Extract:
Commentaries and Other Bible Study Helps - Prayer Tents - Prayer Tents

14:21-31 The End of Rehoboam. The story of Rehoboam's reign, begun in ch. 12, has been delayed as the authors have followed Jeroboam through rebellion to idolatry and judgment, and on to death. They now return to what has been happening in Judah in the meantime.
14:22-24 Judah did what was evil. It is a marked feature of 1-2 Kings that each king mentioned is evaluated in terms of his commitment to the Lord, or lack of it, as evidenced by his religious policies (see note on 1 Kings 11:6; and chart). Here, however, the emphasis falls on the nation as a whole rather than simply on the king himself; the whole nation has become involved in idolatrous worship. The text thus looks ahead to the end of Judah, just as was the case with Israel (14:15). God will drive Judah out of the Promised Land just as he "drove out" the various peoples that lived there before because of their abominations.
14:23 High places and Asherim (see notes on 3:2; 14:15) as aspects of the idolatrous worship of Judah are mentioned alongside pillars (Hb. matstsebot), which Deut. 12:3 lists among the Canaanite cult objects that the people must destroy upon entry to the land. These pillars were upright standing stones of various sizes, dedicated to particular deities and sometimes bearing the image and inscription of a deity.
14:24 male cult prostitutes. One aspect of the syncretistic worship of Judah under Rehoboam was religiously legitimized prostitution within the sanctuary. It is possible that the sexual intercourse envisaged had a specifically ritual character, designed to persuade the gods and goddesses to act in a similar way and deliver, through their intercourse, fertility to the land and to the community (cf. Hos. 4:1-19).
14:25-26 Shishak king of Egypt has often been identified with the pharaoh Sheshonq I (), founder of the Twenty-second Dynasty in Egypt, whose army apparently passed through Judah on its way to fight in northern Israel. If Shishak is Sheshonq, one must imagine that he did not attack Jerusalem on his way north precisely because Rehoboam bought him off with the treasures of the house of the Lord and the treasures of the king's house. This is the first of a series of notices in 1-2 Kings about the loss of treasure from the temple and the palace (1 Kings 15:18; 2 Kings 14:14; 16:8; 18:15-16; 24:13), the culmination of which will come in 2 Kings 25. A monumental relief on the Bubastite Portal of the main temple of Amon at Karnak (near Luxor, in Egypt) catalogs, town by town, Shishak's military incursion into Israel and Judah. The Karnak relief provides striking verification of the biblical account.

Check your understanding:
1) According to the commentary, what did the pillars in Judah's worship sometimes bear?
2) Translate this sentence from the commentary into Spanish: "They now return to what has been happening in Judah in the meantime."
3) Copy the commentary from "14:23 High places" up to and including "of a deity.", replacing "pillars" with "sacred stones" every time it occurs.

Information given:

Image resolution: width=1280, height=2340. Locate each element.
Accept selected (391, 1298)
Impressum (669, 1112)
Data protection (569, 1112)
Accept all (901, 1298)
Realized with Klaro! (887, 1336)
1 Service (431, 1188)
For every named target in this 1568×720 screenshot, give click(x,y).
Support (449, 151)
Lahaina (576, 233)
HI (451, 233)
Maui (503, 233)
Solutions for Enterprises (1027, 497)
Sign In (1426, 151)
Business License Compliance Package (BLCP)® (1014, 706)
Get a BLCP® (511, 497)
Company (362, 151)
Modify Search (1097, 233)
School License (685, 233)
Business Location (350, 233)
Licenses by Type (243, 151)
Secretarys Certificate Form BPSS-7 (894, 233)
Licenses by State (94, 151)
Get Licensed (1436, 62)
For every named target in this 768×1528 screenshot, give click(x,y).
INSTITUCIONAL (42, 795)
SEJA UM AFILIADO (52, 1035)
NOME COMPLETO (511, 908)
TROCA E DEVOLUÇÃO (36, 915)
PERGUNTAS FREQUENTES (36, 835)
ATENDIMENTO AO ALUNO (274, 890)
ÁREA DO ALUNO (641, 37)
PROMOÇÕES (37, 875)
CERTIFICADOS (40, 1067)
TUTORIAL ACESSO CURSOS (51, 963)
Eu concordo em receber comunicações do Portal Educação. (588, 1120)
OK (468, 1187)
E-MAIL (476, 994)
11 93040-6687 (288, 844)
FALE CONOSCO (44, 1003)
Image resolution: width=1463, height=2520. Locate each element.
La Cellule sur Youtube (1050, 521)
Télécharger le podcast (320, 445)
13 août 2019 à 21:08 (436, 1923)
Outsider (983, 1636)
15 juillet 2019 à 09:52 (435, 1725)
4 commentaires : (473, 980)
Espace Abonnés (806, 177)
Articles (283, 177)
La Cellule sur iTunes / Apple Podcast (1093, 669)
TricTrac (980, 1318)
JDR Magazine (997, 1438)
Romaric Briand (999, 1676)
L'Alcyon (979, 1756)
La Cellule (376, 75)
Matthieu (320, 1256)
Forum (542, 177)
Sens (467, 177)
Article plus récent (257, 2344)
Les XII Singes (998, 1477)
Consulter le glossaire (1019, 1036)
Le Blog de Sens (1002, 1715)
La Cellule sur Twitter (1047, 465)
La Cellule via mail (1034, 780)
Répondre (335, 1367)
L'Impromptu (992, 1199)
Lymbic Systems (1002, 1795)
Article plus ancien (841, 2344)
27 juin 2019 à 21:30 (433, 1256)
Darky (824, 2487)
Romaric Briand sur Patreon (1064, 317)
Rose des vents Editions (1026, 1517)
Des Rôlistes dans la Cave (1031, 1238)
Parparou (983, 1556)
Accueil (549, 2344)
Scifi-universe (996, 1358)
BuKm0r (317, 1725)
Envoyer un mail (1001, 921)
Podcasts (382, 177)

Response list:
1) They sometimes bore the image and inscription of a deity.

2) Ahora regresan a lo que ha estado sucediendo en Judá mientras tanto.

3)
14:23 High places and Asherim (see notes on 3:2; 14:15) as aspects of the idolatrous worship of Judah are mentioned alongside sacred stones (Hb. matstsebot), which Deut. 12:3 lists among the Canaanite cult objects that the people must destroy upon entry to the land. These sacred stones were upright standing stones of various sizes, dedicated to particular deities and sometimes bearing the image and inscription of a deity.